I met a very interesting person yesterday. She made two very interesting statements. First, that she was open to the idea of having one-night stands with attractive strangers, for mutual pleasure. Second, that if she were to get married someday, she would never grudge her husband for having a one-off sexual escapade with "another woman", so long as he was emotionally committed to her (i.e the wife) . Women who have such thoughts are not non-existent in metropolitan India today, but they constitute one of the most marginalised and misunderstood minorities.
Somehow, I feel that Indian society and the unwritten code of morals that weighs heavy on our collective shoulders is obsessed with women and their sexual behaviour. Any woman who has thoughts as my friend does is described as a whore or a woman of loose character and literally becomes an object in the eyes of Indian men. Men harbouring adulterous thoughts and desire to bed several women are forgiven by the same code of morals. Even highly educated men in great jobs are not spared.

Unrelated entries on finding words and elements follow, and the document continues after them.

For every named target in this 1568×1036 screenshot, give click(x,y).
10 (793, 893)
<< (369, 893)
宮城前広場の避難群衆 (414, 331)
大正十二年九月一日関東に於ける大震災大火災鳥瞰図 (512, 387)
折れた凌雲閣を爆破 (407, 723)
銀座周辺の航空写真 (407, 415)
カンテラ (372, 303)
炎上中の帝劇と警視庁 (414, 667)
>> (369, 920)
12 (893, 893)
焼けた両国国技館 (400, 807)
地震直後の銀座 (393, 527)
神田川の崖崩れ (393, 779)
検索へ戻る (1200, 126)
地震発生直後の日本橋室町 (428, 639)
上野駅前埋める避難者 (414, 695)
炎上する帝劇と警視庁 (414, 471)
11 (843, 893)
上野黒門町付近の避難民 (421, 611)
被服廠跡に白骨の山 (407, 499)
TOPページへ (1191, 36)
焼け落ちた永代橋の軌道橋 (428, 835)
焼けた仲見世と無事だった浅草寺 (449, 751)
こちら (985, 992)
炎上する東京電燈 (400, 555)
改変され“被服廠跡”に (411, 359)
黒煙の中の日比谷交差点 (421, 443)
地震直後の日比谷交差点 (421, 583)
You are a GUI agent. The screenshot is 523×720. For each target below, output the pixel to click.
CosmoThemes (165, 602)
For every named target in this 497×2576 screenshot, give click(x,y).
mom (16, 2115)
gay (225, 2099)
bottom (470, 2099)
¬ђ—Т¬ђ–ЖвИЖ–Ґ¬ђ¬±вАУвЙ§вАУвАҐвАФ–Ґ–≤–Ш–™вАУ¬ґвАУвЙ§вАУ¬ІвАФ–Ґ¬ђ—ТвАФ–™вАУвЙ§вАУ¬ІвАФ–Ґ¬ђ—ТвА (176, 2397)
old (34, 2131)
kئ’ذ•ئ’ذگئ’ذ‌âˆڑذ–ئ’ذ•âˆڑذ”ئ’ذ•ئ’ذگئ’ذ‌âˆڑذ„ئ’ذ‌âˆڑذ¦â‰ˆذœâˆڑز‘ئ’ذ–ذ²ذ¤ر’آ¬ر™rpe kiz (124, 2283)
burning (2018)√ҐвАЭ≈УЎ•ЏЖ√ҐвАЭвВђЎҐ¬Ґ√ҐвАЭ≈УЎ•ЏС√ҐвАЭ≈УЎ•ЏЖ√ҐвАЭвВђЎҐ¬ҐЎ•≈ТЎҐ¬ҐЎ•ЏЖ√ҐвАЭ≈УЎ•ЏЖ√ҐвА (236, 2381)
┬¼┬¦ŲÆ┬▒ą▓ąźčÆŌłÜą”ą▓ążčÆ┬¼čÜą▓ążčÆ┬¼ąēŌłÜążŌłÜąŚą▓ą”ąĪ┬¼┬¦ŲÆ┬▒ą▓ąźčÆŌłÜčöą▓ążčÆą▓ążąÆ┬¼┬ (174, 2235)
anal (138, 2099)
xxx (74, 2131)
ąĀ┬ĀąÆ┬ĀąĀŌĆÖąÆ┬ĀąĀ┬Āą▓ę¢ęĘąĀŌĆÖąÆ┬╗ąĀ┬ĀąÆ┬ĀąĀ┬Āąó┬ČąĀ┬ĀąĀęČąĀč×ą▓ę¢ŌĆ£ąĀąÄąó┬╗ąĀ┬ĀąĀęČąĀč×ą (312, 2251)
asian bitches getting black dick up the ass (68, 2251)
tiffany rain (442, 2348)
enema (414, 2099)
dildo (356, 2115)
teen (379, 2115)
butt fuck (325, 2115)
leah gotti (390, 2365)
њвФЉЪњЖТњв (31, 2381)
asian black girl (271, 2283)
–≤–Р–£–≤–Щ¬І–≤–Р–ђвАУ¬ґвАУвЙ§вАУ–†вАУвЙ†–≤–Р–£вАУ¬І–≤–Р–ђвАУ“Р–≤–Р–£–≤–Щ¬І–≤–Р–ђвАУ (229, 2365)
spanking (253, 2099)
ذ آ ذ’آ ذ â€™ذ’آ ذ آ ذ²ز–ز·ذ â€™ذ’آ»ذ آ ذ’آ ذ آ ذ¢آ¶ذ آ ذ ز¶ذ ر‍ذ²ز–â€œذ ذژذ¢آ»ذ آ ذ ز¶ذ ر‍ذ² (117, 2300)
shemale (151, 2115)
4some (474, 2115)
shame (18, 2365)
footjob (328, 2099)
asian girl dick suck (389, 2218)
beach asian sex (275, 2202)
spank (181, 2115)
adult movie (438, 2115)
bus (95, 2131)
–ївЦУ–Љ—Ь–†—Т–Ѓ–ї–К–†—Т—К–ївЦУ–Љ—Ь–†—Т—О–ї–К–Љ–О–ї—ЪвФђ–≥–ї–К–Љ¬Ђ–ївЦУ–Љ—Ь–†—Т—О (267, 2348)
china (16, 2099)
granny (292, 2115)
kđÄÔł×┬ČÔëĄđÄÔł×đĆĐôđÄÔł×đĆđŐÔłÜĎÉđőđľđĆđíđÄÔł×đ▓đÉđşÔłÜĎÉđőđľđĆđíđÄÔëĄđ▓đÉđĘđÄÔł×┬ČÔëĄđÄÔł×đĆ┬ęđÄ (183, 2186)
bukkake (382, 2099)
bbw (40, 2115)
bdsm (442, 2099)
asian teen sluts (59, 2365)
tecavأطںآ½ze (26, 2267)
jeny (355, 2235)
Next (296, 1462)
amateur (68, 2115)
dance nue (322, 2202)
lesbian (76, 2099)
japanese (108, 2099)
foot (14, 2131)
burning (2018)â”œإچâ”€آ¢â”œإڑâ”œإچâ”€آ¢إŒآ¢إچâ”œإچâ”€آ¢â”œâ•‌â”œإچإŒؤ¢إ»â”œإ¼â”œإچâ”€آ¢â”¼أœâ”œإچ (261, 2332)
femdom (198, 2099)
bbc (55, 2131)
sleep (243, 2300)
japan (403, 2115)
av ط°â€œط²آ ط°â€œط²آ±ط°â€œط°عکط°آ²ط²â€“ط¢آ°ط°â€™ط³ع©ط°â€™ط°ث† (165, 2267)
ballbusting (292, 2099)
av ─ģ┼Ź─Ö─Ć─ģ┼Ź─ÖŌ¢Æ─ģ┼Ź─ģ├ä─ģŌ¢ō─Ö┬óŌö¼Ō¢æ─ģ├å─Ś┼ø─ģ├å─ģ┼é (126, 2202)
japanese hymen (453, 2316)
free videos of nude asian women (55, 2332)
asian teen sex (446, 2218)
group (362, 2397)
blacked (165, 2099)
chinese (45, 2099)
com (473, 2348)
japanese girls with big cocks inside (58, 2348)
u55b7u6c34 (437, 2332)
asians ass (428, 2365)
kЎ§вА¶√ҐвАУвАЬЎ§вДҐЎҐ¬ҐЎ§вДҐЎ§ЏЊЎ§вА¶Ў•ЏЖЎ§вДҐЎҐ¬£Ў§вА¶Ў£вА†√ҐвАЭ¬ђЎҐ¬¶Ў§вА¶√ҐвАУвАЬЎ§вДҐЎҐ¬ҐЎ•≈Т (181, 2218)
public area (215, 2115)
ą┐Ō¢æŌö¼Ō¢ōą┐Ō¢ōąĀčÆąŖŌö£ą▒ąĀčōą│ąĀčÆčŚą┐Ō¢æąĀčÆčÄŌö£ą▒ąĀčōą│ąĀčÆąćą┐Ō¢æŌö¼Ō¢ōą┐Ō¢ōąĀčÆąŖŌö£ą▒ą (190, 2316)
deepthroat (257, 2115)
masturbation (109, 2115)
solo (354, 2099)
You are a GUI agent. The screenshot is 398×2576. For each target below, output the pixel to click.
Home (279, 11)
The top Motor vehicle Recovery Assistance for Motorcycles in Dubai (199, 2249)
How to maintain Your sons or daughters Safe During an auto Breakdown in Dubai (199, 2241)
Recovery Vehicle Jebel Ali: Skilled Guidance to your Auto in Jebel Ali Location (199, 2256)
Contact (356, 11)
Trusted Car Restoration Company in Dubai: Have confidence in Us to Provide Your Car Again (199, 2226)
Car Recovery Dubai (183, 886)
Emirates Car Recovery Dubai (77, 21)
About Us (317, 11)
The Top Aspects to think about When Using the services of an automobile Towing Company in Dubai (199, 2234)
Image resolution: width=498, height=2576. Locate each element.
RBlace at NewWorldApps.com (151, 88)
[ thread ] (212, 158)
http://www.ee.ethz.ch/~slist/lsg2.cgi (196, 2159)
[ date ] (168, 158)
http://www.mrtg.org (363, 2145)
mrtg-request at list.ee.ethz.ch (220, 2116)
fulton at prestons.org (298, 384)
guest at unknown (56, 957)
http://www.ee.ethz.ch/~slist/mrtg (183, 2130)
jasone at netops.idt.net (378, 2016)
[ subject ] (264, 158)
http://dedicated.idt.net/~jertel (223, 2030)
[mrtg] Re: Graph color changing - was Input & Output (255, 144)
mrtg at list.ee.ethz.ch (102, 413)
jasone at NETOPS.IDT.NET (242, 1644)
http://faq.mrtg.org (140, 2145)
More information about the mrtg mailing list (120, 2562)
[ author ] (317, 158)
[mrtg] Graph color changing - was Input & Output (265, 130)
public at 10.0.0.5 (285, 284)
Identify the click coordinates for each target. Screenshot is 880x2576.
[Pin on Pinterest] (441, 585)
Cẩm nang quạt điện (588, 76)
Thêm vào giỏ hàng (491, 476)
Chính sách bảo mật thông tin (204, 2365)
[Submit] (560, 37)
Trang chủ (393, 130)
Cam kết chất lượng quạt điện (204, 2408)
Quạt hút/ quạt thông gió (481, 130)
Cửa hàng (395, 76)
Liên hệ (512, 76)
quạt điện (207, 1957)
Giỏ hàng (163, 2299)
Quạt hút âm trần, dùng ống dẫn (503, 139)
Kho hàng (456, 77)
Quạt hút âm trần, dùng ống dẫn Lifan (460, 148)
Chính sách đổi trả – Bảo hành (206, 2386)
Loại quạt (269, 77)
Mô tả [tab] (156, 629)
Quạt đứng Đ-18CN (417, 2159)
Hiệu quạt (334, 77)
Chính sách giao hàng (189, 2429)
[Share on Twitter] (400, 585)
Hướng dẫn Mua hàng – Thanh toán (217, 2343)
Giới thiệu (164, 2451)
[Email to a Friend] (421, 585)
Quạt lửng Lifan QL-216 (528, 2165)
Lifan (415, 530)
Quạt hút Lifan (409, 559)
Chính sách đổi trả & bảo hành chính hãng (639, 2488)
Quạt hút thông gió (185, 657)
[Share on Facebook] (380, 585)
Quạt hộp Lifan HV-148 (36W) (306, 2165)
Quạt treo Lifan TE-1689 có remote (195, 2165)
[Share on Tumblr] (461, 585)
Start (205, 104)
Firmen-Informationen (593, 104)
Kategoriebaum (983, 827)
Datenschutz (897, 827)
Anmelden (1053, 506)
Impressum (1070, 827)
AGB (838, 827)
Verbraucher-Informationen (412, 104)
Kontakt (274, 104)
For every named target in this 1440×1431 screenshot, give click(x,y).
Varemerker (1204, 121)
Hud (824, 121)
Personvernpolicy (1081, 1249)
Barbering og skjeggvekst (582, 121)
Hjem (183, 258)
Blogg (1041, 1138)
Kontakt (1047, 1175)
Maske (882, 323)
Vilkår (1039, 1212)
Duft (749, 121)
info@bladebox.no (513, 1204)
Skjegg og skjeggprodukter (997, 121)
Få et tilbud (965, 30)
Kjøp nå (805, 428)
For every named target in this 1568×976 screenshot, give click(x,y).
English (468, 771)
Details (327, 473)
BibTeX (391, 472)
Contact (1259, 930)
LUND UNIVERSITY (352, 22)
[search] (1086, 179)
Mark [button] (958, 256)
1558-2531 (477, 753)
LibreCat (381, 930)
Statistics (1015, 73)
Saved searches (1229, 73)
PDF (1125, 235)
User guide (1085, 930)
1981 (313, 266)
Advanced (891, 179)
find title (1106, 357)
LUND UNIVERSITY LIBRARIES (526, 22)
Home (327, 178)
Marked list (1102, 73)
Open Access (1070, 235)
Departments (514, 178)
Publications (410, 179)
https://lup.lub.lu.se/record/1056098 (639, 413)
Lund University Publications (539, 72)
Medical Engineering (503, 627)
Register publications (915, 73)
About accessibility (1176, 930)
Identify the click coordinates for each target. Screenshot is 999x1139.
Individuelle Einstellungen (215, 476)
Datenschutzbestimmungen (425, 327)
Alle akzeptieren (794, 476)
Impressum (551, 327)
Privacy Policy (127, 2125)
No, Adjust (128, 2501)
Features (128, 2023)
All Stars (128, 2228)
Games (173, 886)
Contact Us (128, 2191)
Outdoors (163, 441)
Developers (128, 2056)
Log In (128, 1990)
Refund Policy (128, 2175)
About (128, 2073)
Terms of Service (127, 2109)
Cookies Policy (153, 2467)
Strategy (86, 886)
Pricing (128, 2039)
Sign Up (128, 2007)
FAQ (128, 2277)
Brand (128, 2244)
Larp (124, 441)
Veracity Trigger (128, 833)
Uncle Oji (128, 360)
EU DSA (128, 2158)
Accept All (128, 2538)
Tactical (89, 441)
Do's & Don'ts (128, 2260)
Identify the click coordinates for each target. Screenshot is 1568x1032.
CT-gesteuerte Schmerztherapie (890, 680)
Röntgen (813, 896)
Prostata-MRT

Which brings me to the plight of another friend. She had been in a couple of relationships during her college days. Whether she had partaken of the forbidden fruit of sexual pleasure or not is a matter of speculation and no more (without asking privacy-intrusive questions, that is). Based just on the material that she had dated two guys, a family "carefully selected" by her parents to marry her into not only rejected her hand in marriage, but also broadcast their speculation (and there are no points for guessing what they speculated) to the larger community. The friend in question was transformed from a brilliant, ambitious and extremely eligible lawyer into a common street whore sans morals. And this is a family (the boy's, that is) where everyone was a "gold medallist" in all their academic glory.
The point here is not about questioning the morals of society, but delving into why one cannot embrace a common, consistent school of thought. The market-based capitalist economic model adopted and embraced so passionately by the businessmen, software engineers and management graduates (who, incidentally, are the hottest property on the marriage market) in urban India today necessarily demands the freedom of the individual and a respectful acceptance of the competence of every person to make decisions that suit them best. If investing in risky stocks was a decision a female took and gained success by, she must equally have the right to make a sexual choice. If a man and a woman are judged by their boss on the same criteria, then society must judge them against similar moral benchmarks.
I feel somewhat sorry for my friend who had the "deviant" thoughts on her sexual choices. Being a man, my agreement with her views means little because I apparently have the right to think that way. Will I marry a girl who admits to having had sexual relations with other men in the past, but who will assure me of lifelong commitment in an emotional and temporal sense? My simple answer is yes. But will I be marrying a whore? The simpler answer is no.